The construct shifts the unit of design from the lesson to the syllabus. Recycling, coverage, and pattern emergence are properties of the corpus, not of any single chapter. A coursebook that introduces get once, in passing, on page 40 has built a pedagogic corpus that systematically under-represents one of the most frequent verbs in English. The fix is structural rather than remedial.
Distinct from corpus-informed materials
A common conflation is to treat pedagogic corpus as a synonym for corpus-informed materials design. They are different. Corpus-informed materials use a reference corpus (BNC, COCA, the Cambridge Learner Corpus) during authoring to check frequency, collocation, and naturalness of invented examples.

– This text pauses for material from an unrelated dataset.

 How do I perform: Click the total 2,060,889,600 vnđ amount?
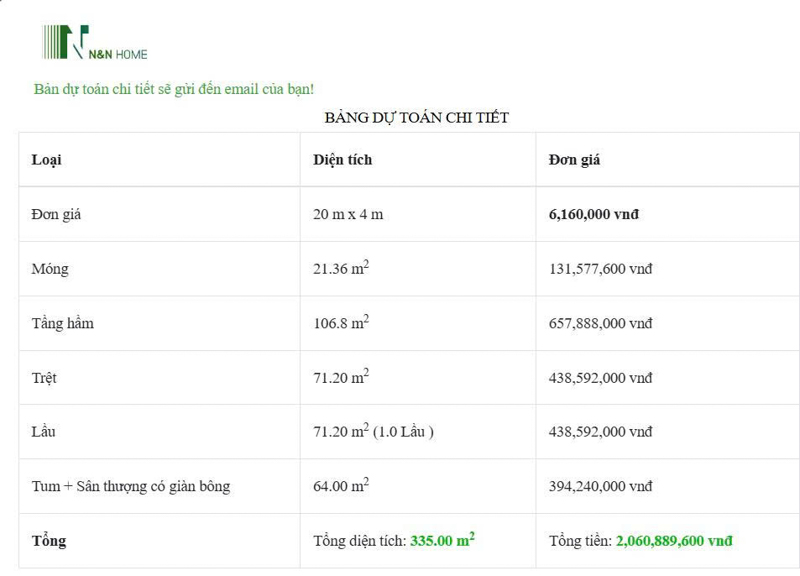pos(674,540)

The pedagogic corpus is the corpus the learner receives as the course unfolds. One feeds the writer's pen; the other is what the learner reads and hears. A course can be heavily corpus-informed at the writing stage and still produce a thin, skewed pedagogic corpus.
Implications for design
Three practical moves follow. First, the course writer should profile the running text against frequency lists to verify that high-frequency vocabulary recurs across chapters, not only within them. Second, recycling should be planned at the corpus level: a target item introduced in unit 3 should reappear naturally in units 5, 7, and 11, not be parked in a vocabulary box. Third, genre balance matters. A pedagogic corpus dominated by dialogues delivers limited exposure to written-register patterns; one dominated by expository articles starves learners of conversational lexis. Willis and Willis frame this as building a learner's database of language they have actually met, from which grammar and lexis are then induced.
The construct underpins task-based and lexical syllabuses, where pattern emergence depends on cumulative exposure, but it applies to any course whose design takes seriously what learners are actually reading and hearing across the term.
References
- Willis, D. (1990). The Lexical Syllabus: A New Approach to Language Teaching. Collins ELT.
- Willis, J. & Willis, D. (Eds.). (1996). Challenge and Change in Language Teaching. Heinemann.
- Willis, D. (2003). Rules, Patterns and Words: Grammar and Lexis in English Language Teaching. Cambridge University Press.
- Willis, D. (2011). The pedagogic corpus and learners as researchers. In Language Description and Language Learning. John Benjamins.